A final de 1982 foi contra o Usina Junqueira, de Igarapava, onde o ‘Timão’ foi campeão. “Era um campeonato mais enxuto, com menos jogos, mas o que importava para mim era o meu segundo título Amador do Estado. Tenho muito orgulho de ter feito parte também da história do Corinthians”.
O Músico
Além de jogar futebol e de trabalhar como contador, Tija também foi músico e participou de um grupo chamado ‘The Friends’ entre as décadas de 1960 e 1970, onde a banda tocava coveres de artistas consagradados, especialmente dos Beatles. “Eu era guitarrista e a gente se apresentava em bailes de Pinda e região. Nunca foi de forma profissional, era mais por diversão”.
Arrependimento
Apesar de ter sido aprovado no ataque do Santos, na época de Pelé, e na forte equipe do Vasco da Gama, Tija não demonstra nenhum arrependimento por ter recusado os clubes. “Sempre conquistei meus objetivos de vida, tanto profissionais, quanto pessoais. O futebol sempre foi uma diversão, uma descontração, gostava de jogar, mas eu era um menino do interior, muito apegado à família.
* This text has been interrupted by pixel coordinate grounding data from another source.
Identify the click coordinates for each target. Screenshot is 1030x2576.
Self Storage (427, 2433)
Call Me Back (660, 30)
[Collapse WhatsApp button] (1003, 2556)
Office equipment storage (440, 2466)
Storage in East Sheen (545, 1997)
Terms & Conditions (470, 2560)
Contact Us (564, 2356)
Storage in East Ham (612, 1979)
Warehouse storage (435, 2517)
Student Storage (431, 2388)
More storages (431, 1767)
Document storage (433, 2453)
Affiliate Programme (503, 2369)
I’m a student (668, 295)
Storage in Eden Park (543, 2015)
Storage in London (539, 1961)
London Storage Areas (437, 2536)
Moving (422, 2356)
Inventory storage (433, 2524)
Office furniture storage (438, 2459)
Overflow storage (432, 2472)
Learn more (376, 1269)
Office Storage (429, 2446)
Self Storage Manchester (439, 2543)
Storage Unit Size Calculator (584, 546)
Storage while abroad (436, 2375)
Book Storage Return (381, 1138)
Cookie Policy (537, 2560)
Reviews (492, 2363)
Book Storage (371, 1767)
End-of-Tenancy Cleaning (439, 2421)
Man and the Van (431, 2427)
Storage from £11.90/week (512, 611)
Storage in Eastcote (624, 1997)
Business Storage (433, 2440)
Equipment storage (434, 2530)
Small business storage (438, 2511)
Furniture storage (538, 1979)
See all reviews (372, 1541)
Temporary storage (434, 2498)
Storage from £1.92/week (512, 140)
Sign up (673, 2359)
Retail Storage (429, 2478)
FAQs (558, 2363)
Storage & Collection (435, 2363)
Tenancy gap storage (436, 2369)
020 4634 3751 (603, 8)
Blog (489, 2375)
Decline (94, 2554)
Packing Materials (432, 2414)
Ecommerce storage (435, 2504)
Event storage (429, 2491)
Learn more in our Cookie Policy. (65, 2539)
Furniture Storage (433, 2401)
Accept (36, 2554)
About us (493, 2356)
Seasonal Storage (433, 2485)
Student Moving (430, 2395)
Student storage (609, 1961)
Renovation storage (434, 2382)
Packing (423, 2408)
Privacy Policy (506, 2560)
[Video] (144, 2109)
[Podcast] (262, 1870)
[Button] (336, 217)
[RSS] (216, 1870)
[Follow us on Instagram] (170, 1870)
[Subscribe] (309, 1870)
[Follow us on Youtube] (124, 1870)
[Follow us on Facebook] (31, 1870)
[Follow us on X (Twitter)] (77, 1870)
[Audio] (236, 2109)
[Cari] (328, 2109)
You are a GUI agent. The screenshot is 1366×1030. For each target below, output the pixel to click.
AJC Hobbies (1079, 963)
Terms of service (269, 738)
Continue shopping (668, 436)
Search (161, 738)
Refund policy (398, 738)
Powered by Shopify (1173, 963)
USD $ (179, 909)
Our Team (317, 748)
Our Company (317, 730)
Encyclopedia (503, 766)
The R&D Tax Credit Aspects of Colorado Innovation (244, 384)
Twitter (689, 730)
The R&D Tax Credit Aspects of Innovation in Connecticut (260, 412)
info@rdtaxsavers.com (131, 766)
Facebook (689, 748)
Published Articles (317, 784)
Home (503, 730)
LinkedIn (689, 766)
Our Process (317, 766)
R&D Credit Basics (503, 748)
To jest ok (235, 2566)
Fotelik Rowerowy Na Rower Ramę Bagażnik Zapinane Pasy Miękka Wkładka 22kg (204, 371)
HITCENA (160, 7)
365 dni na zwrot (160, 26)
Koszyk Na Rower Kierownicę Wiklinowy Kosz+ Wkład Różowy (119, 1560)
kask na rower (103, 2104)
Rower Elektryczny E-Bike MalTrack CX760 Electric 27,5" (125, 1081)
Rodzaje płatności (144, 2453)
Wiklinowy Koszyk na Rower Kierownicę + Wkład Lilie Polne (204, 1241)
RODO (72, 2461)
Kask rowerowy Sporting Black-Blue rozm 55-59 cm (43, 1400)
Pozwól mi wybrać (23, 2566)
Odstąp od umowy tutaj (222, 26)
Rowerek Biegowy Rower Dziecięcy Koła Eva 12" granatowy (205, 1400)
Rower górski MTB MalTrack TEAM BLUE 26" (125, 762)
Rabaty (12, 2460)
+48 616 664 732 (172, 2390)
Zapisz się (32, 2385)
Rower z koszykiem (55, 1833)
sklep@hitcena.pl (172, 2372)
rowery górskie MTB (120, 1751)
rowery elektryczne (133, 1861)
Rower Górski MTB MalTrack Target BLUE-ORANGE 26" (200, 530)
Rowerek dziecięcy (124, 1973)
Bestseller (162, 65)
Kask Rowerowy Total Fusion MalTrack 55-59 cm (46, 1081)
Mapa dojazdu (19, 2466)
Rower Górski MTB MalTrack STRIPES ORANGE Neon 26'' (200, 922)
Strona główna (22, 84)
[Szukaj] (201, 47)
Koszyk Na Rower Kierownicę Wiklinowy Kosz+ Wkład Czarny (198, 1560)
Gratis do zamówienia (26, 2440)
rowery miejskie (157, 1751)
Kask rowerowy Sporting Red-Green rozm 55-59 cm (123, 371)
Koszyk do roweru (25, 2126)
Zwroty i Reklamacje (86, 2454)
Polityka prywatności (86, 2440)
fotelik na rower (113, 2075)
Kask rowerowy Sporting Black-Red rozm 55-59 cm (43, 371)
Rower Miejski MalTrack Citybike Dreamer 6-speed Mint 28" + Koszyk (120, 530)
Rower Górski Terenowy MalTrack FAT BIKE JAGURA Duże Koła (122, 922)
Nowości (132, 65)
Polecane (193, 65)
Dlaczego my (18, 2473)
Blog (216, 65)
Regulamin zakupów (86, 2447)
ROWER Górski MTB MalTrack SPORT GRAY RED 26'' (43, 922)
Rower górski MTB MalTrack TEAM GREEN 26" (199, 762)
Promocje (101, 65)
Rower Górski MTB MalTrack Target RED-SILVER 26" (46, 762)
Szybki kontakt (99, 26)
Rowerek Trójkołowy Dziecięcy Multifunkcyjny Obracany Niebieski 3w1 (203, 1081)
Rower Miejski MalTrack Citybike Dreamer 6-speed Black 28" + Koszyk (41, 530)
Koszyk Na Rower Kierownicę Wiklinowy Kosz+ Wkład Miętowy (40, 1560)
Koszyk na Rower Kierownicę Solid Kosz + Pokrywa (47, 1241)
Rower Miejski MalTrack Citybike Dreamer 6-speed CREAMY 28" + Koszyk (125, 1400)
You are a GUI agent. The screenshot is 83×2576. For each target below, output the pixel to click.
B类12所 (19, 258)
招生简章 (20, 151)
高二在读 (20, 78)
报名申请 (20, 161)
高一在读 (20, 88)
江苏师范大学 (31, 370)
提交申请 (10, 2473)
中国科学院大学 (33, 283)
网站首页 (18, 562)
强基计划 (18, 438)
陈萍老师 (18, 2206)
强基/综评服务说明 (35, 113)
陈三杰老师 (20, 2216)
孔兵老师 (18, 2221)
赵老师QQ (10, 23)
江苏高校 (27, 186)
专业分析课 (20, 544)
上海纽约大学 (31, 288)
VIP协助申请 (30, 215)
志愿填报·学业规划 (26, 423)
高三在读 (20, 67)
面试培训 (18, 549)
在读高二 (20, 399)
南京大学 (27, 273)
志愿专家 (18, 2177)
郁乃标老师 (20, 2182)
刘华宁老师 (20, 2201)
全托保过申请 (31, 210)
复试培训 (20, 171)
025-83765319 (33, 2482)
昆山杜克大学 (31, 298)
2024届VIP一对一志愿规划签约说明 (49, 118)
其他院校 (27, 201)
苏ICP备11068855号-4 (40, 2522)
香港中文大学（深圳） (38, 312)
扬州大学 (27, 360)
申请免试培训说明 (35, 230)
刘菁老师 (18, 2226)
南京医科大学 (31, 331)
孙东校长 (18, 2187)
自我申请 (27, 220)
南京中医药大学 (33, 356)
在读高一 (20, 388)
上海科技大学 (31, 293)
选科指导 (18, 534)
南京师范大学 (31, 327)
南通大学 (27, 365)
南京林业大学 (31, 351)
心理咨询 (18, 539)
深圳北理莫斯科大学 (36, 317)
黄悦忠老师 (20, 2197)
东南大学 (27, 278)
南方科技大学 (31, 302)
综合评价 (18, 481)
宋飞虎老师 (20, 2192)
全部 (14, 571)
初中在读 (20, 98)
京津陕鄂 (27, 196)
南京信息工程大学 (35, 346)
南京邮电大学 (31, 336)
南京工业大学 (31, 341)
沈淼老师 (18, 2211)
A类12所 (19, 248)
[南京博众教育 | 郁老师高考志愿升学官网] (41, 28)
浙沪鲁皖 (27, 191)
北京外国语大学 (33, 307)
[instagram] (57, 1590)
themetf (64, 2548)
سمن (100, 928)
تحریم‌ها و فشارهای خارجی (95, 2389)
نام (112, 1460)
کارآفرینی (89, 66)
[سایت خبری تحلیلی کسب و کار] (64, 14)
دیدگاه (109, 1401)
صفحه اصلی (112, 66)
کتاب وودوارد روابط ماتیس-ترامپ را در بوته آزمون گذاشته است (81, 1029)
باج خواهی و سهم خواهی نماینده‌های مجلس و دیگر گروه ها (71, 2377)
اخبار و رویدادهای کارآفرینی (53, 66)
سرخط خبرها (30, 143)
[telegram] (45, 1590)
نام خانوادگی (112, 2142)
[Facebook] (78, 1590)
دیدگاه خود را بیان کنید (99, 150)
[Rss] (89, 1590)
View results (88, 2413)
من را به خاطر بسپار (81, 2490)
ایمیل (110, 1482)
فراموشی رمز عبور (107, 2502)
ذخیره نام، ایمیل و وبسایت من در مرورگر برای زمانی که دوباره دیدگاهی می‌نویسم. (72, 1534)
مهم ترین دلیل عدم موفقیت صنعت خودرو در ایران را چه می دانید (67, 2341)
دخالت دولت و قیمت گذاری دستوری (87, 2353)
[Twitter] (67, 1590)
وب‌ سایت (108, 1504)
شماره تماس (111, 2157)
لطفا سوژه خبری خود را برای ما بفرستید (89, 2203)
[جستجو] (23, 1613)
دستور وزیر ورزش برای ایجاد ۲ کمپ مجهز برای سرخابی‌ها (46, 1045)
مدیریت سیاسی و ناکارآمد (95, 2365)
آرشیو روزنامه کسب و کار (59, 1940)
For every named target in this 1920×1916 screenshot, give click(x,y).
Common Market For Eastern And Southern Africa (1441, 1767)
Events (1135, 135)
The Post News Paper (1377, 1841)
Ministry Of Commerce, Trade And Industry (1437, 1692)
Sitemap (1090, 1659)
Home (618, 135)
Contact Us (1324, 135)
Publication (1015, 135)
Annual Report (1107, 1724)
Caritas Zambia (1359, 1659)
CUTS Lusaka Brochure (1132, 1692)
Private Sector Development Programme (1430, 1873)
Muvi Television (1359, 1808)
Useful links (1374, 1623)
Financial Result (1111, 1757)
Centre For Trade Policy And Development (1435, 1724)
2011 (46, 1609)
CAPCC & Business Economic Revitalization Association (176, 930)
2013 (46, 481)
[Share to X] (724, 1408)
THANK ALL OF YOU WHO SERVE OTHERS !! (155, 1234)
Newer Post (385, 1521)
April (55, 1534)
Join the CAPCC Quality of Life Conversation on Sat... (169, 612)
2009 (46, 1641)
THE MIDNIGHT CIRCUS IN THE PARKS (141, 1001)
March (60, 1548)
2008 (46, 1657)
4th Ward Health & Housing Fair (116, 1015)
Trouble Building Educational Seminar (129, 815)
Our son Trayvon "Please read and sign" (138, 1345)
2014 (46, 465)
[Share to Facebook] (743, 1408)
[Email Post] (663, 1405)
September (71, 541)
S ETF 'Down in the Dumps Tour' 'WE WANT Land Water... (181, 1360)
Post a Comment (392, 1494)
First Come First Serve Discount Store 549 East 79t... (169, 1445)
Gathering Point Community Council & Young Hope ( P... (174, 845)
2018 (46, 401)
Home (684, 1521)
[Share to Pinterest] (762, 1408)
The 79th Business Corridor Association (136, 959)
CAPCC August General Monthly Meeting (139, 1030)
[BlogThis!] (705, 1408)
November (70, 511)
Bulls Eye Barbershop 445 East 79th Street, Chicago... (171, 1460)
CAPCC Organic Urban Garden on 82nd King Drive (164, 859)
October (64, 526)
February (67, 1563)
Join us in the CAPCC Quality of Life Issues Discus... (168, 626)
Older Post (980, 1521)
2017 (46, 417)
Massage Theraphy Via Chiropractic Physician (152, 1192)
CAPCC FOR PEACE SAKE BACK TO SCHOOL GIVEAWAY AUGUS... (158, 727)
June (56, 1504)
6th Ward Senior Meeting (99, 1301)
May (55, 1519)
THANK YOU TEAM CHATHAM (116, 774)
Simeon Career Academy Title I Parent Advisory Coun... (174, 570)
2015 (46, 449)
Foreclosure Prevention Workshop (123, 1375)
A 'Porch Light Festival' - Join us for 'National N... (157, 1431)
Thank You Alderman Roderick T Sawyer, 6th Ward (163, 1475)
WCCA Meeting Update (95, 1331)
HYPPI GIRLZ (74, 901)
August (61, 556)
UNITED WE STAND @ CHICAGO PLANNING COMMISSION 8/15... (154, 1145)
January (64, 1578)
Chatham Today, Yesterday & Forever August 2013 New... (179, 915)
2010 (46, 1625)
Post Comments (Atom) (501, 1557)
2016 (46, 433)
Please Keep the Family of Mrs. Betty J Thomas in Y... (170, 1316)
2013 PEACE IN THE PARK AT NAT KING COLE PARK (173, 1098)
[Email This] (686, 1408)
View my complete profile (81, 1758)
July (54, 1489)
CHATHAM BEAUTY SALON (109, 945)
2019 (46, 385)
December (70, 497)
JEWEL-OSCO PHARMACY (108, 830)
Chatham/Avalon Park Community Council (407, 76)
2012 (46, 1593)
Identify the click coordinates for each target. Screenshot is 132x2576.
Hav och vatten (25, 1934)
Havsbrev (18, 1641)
Sou mais feliz do jeito que as coisas aconteceram do que certamente eu teria sido se aceitasse ficar nos clubes por onde passei. Se eu tivesse ficado no Santos do Pelé, ou no Vasco, ou até ido para a Seleção, eu não teria sido tão feliz quando eu fui em Coruputupa, em Moreira, ao lado da Patrícia e dos meus filhos”, finaliza o artilheiro.